As I mentioned in the Blending AI post, I think the rational approach here is to build structure so that AI does nearly all of the work, but reports back and asks for sign-off.

For example my AI logo generating agent is good, but it’s not great enough that it knows which logo will work best.

For now I’ll have it generate 10 options and let me pick.

I want to make a system to record my decisions/feedback when an AI agent does ask for input, so that later we have something to work from and can automate away these steps.

Architect API: Ring-fenced Tooling

I now see the future of automated business as each company essentially being an API.

I wrote my own simple API (and named it Architect) for the first agent. Since then I’ve found that it’s a great way to:

  1. Provide structured, consistent completion of some tasks
  2. Ring-fence some capabilities, and so create company IP

I recommend that you too make your own API if you are following along; and I intend to share the code with my loyal subscribers if that’s useful?

AI Automation API - My take: Architect API

API’s and Agents

As part of this blended approach I am mixing my own code-driven actions (via API), and external tool agents. I suspect this will give me the best of both worlds.

As AI agents get better at using tools (like my API), and protocols for doing so are established (like MCP servers), this modular approach seeks to balance exposure to changeable external tools against consistent ring-fenced outputs. 

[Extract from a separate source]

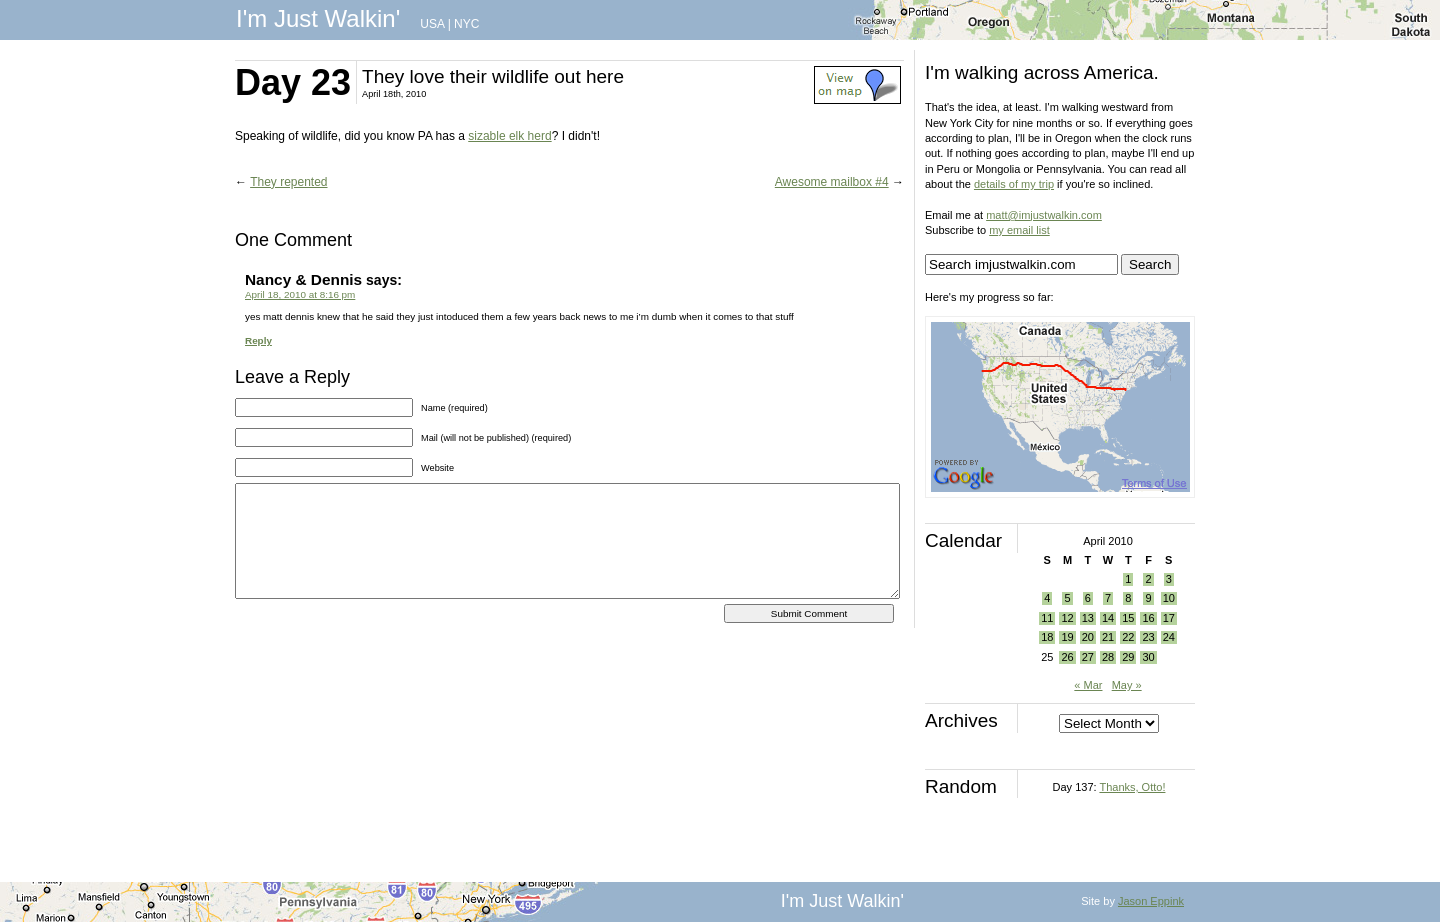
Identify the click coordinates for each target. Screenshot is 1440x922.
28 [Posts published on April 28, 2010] (1108, 657)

Modular agents are going to be key.

I intend to expose them via this API.

Reflections on My First two AI Agents

Making an AI Automated Business in 2025

I’m happy with the progress here, but on reflection, it’s not all gone super well:

  • Workflows are messy, need standardisation
  • It’s taking a lot of human setup work
  • Blending AI tools is going to be essential
  • I realised that making web directories is not particularly meaningful; but it is a good vehicle to test and practice all these skills
  • Reaching the limitations of AI – hallucinations and the fuzzy nature of LLMs mean we currently still need logic like ‘self-healing’ and ‘retry until we get the answer we want’
  • We need some form of structure or organisation platform
  • Fighting the urge to make my own tooling everywhere

From that I’m refocusing.

This is an experiment to get to know the tools; the higher the percentage of automation the better, but right now it’s kink-finding not breezy automation.

What’s Next

Now that these first two agents are semi-operational, (granted they’re like two cars held together by duct tape and dreams), I want to take a bit of time to find, or build out what I need to make them run smoothly.

I’m going to explore:

  1. Standardising Workflows: Expanding upon my start with FlowSpec
  2. Build a formal ‘help me human’ system which records human responses
  3. Try more tools, searching for a structural tool which can unify these parts
  4. … and if I don’t find a good unifying platform, build one

I hope by working on standardisation, unifying systems, and formally managing human input I can stack the deck in my favour for later experiments.

It’d be amazing if I can get AI businesses to build themselves; but that’s not possible without these tools.